# Start of SUPPLIED INFORMATION

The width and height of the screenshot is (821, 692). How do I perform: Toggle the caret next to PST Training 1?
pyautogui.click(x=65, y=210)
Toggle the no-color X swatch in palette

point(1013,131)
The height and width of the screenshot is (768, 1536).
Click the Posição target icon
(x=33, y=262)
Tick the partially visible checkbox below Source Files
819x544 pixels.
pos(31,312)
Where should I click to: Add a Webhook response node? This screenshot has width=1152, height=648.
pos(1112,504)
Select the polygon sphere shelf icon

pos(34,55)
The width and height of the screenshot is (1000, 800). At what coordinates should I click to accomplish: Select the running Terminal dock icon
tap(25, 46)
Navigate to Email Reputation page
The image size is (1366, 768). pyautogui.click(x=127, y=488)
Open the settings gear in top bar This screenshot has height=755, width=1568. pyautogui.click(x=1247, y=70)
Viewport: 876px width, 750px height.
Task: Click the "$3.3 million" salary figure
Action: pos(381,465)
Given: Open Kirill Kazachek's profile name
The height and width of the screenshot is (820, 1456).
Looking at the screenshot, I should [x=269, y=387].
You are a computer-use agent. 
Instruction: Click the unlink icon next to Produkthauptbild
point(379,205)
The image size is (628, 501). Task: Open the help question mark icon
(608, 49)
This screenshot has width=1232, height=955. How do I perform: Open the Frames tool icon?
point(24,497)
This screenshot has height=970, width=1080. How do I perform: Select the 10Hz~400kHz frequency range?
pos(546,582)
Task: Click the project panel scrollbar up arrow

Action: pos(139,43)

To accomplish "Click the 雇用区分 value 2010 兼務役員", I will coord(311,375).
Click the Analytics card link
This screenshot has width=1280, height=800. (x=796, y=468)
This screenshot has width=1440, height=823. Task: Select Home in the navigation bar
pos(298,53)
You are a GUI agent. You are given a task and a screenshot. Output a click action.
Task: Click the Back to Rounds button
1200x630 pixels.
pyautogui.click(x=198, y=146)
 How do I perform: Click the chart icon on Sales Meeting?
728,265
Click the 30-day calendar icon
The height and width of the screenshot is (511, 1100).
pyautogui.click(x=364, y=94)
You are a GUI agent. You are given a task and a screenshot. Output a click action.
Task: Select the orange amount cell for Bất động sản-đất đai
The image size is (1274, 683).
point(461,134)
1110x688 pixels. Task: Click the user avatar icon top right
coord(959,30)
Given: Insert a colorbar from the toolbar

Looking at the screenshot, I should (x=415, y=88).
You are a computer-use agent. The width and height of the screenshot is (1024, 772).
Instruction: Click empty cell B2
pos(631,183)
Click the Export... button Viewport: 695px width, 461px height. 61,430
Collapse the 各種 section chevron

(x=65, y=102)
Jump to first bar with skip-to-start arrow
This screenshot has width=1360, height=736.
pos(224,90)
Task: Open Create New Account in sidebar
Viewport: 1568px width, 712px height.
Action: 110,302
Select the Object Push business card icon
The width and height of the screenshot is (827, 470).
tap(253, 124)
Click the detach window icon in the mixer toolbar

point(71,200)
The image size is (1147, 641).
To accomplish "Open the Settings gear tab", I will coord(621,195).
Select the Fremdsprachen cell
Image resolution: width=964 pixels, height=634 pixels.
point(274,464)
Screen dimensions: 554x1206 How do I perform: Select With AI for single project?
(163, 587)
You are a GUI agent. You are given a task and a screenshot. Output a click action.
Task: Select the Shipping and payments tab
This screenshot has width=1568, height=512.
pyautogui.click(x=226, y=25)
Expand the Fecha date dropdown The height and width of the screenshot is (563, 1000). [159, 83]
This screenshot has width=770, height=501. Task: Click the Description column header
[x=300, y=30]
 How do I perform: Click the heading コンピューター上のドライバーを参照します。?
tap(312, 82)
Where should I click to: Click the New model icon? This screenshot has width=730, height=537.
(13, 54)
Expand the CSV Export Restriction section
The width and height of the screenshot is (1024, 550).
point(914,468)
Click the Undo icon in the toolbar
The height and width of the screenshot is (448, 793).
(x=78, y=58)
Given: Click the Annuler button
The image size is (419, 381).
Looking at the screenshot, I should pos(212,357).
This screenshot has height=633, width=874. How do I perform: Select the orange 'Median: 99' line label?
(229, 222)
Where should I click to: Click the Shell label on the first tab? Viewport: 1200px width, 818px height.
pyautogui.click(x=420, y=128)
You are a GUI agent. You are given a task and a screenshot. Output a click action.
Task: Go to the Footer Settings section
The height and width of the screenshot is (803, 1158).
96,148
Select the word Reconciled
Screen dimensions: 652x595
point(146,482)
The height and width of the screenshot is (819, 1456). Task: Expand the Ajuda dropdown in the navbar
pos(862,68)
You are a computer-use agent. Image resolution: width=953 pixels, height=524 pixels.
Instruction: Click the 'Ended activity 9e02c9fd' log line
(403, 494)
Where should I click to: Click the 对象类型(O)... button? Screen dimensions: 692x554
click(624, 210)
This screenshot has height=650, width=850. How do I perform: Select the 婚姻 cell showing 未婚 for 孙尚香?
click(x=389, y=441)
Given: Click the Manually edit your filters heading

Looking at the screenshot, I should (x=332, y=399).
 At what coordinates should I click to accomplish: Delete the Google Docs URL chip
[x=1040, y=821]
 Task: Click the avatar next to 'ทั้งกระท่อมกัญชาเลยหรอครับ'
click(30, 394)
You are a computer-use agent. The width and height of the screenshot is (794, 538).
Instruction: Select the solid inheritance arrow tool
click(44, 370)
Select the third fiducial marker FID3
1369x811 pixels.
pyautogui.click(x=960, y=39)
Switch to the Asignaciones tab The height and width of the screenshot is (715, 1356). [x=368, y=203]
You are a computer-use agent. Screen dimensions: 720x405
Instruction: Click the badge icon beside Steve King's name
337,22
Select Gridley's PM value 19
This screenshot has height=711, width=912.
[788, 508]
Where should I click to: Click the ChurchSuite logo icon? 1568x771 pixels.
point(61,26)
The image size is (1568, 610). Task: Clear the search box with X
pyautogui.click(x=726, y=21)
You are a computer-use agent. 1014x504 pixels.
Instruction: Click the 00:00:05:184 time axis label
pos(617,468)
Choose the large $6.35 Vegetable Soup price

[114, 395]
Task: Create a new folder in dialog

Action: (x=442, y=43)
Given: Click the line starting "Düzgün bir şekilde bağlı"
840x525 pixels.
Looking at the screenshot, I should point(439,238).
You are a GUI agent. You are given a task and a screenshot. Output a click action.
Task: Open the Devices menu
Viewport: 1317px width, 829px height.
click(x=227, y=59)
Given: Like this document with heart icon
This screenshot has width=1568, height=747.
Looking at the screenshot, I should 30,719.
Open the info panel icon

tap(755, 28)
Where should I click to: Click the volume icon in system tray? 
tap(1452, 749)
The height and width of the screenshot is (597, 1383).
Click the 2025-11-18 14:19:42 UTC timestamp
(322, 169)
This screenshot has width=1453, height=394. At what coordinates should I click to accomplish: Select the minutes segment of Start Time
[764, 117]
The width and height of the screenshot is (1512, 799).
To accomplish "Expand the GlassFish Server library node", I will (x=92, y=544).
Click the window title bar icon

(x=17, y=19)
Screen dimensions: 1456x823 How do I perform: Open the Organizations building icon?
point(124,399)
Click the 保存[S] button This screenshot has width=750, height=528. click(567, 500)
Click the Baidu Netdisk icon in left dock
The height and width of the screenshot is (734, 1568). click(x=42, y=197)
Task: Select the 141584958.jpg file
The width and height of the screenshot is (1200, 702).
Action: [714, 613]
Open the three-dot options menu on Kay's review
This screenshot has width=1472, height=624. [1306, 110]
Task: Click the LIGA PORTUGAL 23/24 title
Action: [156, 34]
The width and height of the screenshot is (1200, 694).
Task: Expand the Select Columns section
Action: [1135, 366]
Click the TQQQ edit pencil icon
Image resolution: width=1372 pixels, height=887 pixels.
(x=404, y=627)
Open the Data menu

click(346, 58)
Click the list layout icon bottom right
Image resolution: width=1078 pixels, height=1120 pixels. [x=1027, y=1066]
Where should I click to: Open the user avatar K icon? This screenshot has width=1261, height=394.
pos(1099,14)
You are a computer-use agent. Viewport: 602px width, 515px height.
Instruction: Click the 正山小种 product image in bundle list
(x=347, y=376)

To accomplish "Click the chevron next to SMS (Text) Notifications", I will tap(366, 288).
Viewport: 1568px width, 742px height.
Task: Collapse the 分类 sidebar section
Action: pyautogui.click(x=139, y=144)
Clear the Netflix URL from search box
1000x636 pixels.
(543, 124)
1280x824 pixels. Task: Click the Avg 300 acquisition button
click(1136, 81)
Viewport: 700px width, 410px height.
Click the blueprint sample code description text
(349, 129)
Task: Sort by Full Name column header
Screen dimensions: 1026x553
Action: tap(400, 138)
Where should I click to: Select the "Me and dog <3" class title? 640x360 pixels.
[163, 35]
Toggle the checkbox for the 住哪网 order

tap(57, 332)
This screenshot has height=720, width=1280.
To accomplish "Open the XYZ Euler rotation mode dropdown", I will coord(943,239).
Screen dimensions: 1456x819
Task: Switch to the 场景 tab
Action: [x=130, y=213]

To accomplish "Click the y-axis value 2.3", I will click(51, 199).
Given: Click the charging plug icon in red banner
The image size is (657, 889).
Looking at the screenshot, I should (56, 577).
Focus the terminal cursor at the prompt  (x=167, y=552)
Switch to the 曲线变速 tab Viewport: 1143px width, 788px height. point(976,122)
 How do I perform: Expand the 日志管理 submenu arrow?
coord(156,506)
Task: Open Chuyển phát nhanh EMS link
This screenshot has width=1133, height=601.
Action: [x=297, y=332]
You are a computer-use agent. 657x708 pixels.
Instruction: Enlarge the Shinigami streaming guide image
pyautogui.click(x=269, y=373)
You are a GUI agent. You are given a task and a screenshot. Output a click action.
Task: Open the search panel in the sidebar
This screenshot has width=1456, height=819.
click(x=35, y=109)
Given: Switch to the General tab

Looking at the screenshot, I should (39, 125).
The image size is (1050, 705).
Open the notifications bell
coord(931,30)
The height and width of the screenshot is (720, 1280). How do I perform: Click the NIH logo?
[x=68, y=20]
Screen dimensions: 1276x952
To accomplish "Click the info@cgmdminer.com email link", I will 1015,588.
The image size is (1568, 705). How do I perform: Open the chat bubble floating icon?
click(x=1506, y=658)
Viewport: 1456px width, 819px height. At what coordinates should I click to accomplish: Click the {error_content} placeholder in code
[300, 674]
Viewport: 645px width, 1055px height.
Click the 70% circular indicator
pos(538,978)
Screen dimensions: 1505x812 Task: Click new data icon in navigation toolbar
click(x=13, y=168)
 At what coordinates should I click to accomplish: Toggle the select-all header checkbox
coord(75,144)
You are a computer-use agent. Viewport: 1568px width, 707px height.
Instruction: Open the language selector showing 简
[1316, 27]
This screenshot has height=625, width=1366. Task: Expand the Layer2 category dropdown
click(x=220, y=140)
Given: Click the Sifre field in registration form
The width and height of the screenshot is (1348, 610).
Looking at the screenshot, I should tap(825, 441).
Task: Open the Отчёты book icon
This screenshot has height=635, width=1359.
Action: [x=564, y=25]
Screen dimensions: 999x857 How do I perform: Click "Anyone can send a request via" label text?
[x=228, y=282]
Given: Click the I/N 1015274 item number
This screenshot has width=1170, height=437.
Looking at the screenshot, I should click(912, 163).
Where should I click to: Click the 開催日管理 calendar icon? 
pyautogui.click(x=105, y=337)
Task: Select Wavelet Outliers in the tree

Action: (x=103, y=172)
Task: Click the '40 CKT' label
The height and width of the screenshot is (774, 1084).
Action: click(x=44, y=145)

# End of SUPPLIED INFORMATION

WHAT TO PRODUCE — Copy out the listing word for word, starting at its first line and ending at the line that contains "(x=33, y=262)", with both of those lines included.

THE OUTPUT —
The width and height of the screenshot is (821, 692). How do I perform: Toggle the caret next to PST Training 1?
pyautogui.click(x=65, y=210)
Toggle the no-color X swatch in palette

point(1013,131)
The height and width of the screenshot is (768, 1536).
Click the Posição target icon
(x=33, y=262)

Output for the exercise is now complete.